Per quanto riguarda la prognosi, preliminarmente, il concetto di fine prossima e di malattia inguaribile è sempre un'opinione più che un fatto e si fonda quasi sempre su proiezioni statistiche. Ma ogni malato è un caso «unico».
L'affermazione di incurabilità, del resto, è relativa al tempo e cioè subordinata a nuove scoperte terapeutiche. La storia della medicina - specie negli ultimi anni - dimostra come il prognostico può evolvere in senso più favorevole, anche in breve periodo. Nel contesto etico della medicina del dialogo è sbagliato parlare troppo poco con gli ammalati, ma anche parlar troppo o in troppe persone, con inutile ressa attorno all'infermo, che può rimanere avvelenato - insieme con i parenti - da sterili amarezze e inutili rimpianti.
Conclusivamente la comunicazione tra medico e malato deve essere sobria, chiara e semplice, facendosi carico di ogni domanda e garantendo sempre rispetto e dignità. Accompagnando la persona debole e alleviandola dal peso della paura.

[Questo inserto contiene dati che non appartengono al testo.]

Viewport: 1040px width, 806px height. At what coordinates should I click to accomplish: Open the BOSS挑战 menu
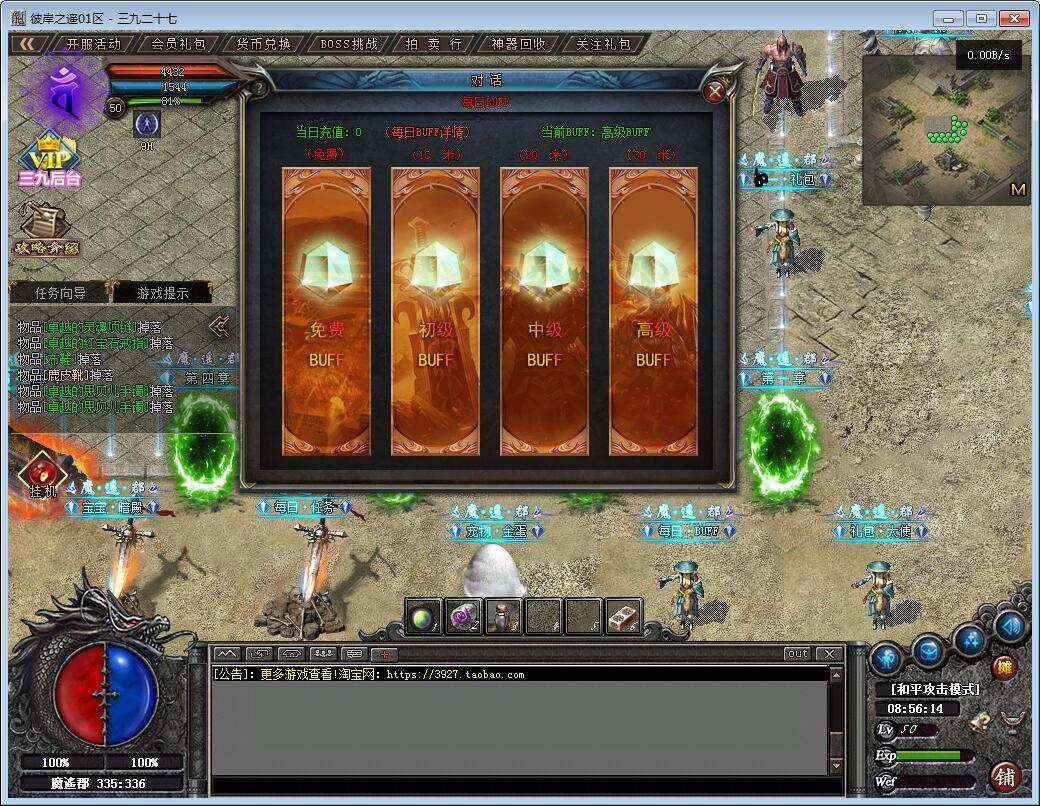(349, 44)
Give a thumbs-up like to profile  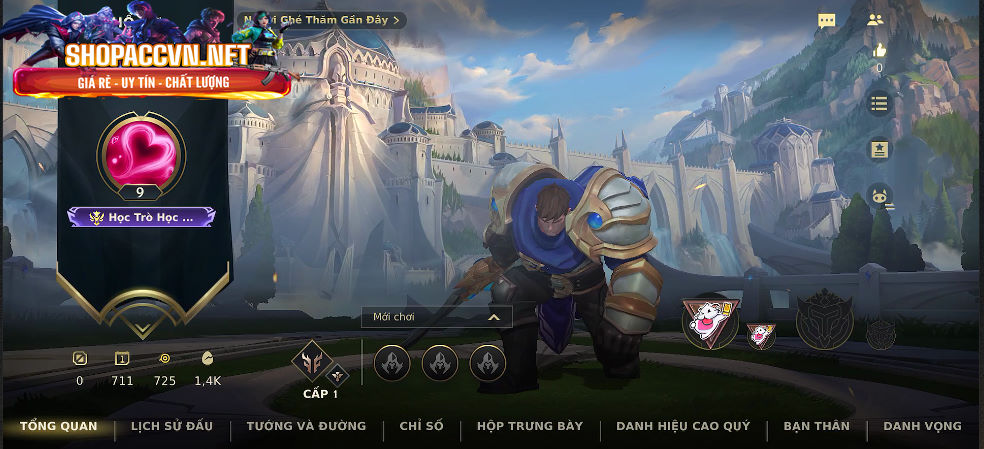879,50
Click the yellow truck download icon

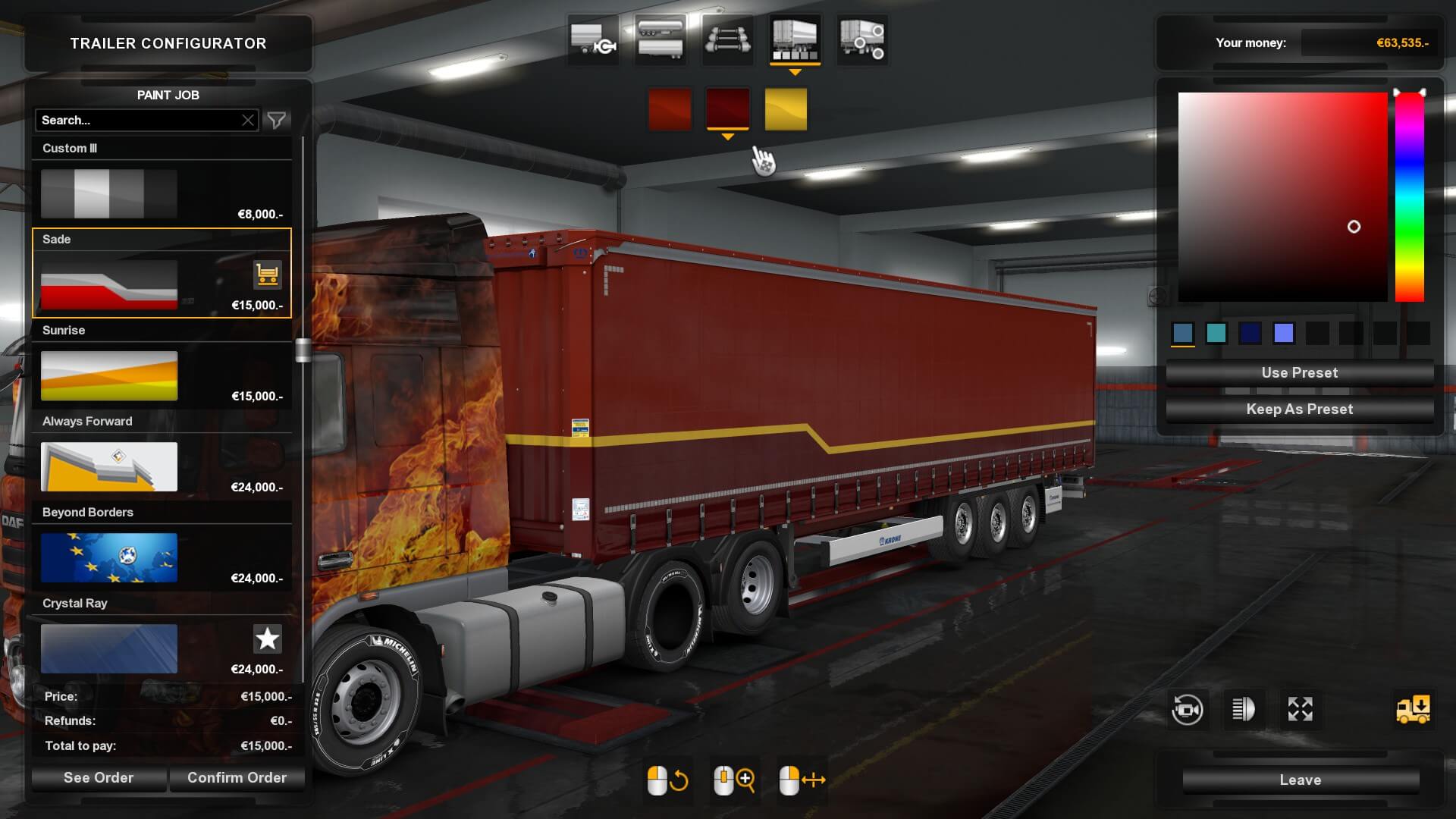coord(1413,710)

È in ogni caso da evitare la congiura del silenzio. Per contro va sempre lasciata accesa la fiaccola della speranza, con spazio al dubbio - anche con solidale dissimulazione onesta - incoraggiando ogni energia per affrontare e combattere la malattia. Essere sinceri senza togliere la speranza. Sempre con un sorriso empatico contro il dolore. Non sempre si può curare, ma sempre si deve consolare.
Quando le cure falliscono bisogna alimentare una speranza diversa. Quella di riuscire a convivere con la malattia senza dolore. Non più speranza di guarigione, ma certezza di non essere lasciati soli, esclusi, emarginati in un «gulag» ignoto di sofferenza, specie quando si avvicina la morte.
La melanconia della solitudine - ha scritto Francesco Redi, famoso medico e poeta del XVII secolo - coopera molto che i mali si radichino profondamente ne’ nostri corpi. Precetti di dimensione umana dell'arte medica, immutabili nel tempo: vedere nel malato la propria immagine sotto i patimenti.